* _WORK TO BE COMPLETED_: Every record that follows should appear again in your answer, exactly the same.

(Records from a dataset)
┄┄┄┄┄┄┄┄┄┄
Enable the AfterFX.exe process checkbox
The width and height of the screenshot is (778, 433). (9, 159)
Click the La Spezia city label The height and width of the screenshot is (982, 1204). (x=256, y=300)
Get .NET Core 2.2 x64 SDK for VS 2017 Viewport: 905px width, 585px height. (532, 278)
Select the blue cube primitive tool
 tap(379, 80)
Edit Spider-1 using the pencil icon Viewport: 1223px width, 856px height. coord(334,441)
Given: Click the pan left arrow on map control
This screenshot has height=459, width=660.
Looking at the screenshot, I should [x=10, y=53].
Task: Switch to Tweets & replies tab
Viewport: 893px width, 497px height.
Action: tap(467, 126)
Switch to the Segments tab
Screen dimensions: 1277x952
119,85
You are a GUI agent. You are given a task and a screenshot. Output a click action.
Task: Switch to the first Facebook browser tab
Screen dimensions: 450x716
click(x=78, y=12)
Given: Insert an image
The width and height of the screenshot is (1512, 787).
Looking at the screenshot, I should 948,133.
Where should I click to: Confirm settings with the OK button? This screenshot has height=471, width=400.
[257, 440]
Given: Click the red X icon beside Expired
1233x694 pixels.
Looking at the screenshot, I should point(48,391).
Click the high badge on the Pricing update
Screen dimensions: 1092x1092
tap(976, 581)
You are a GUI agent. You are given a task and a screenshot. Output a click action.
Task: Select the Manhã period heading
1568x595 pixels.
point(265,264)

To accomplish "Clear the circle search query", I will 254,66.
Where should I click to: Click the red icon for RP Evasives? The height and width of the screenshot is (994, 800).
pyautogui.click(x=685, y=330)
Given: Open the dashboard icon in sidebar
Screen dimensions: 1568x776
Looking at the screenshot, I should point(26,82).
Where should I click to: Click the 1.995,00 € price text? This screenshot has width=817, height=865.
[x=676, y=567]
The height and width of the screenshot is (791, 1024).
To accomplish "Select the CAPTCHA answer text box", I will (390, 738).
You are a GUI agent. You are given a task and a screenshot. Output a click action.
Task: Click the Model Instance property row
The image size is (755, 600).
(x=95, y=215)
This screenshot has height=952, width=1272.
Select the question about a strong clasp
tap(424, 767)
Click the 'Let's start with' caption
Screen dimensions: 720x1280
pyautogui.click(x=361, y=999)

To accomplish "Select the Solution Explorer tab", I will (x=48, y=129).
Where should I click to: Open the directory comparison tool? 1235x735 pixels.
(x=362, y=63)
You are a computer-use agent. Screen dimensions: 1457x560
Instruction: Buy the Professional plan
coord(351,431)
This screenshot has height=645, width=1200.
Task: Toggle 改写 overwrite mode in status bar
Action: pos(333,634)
┄┄┄┄┄┄┄┄┄┄
* _WRITTEN SOLUTION_:
Enable the AfterFX.exe process checkbox
The width and height of the screenshot is (778, 433). (9, 159)
Click the La Spezia city label The height and width of the screenshot is (982, 1204). (x=256, y=300)
Get .NET Core 2.2 x64 SDK for VS 2017 Viewport: 905px width, 585px height. (532, 278)
Select the blue cube primitive tool
 tap(379, 80)
Edit Spider-1 using the pencil icon Viewport: 1223px width, 856px height. coord(334,441)
Given: Click the pan left arrow on map control
This screenshot has height=459, width=660.
Looking at the screenshot, I should [x=10, y=53].
Task: Switch to Tweets & replies tab
Viewport: 893px width, 497px height.
Action: tap(467, 126)
Switch to the Segments tab
Screen dimensions: 1277x952
119,85
You are a GUI agent. You are given a task and a screenshot. Output a click action.
Task: Switch to the first Facebook browser tab
Screen dimensions: 450x716
click(x=78, y=12)
Given: Insert an image
The width and height of the screenshot is (1512, 787).
Looking at the screenshot, I should 948,133.
Where should I click to: Confirm settings with the OK button? This screenshot has height=471, width=400.
[257, 440]
Given: Click the red X icon beside Expired
1233x694 pixels.
Looking at the screenshot, I should point(48,391).
Click the high badge on the Pricing update
Screen dimensions: 1092x1092
tap(976, 581)
You are a GUI agent. You are given a task and a screenshot. Output a click action.
Task: Select the Manhã period heading
1568x595 pixels.
point(265,264)

To accomplish "Clear the circle search query", I will 254,66.
Where should I click to: Click the red icon for RP Evasives? The height and width of the screenshot is (994, 800).
pyautogui.click(x=685, y=330)
Given: Open the dashboard icon in sidebar
Screen dimensions: 1568x776
Looking at the screenshot, I should point(26,82).
Where should I click to: Click the 1.995,00 € price text? This screenshot has width=817, height=865.
[x=676, y=567]
The height and width of the screenshot is (791, 1024).
To accomplish "Select the CAPTCHA answer text box", I will (390, 738).
You are a GUI agent. You are given a task and a screenshot. Output a click action.
Task: Click the Model Instance property row
The image size is (755, 600).
(x=95, y=215)
This screenshot has height=952, width=1272.
Select the question about a strong clasp
tap(424, 767)
Click the 'Let's start with' caption
Screen dimensions: 720x1280
pyautogui.click(x=361, y=999)

To accomplish "Select the Solution Explorer tab", I will (x=48, y=129).
Where should I click to: Open the directory comparison tool? 1235x735 pixels.
(x=362, y=63)
You are a computer-use agent. Screen dimensions: 1457x560
Instruction: Buy the Professional plan
coord(351,431)
This screenshot has height=645, width=1200.
Task: Toggle 改写 overwrite mode in status bar
Action: pos(333,634)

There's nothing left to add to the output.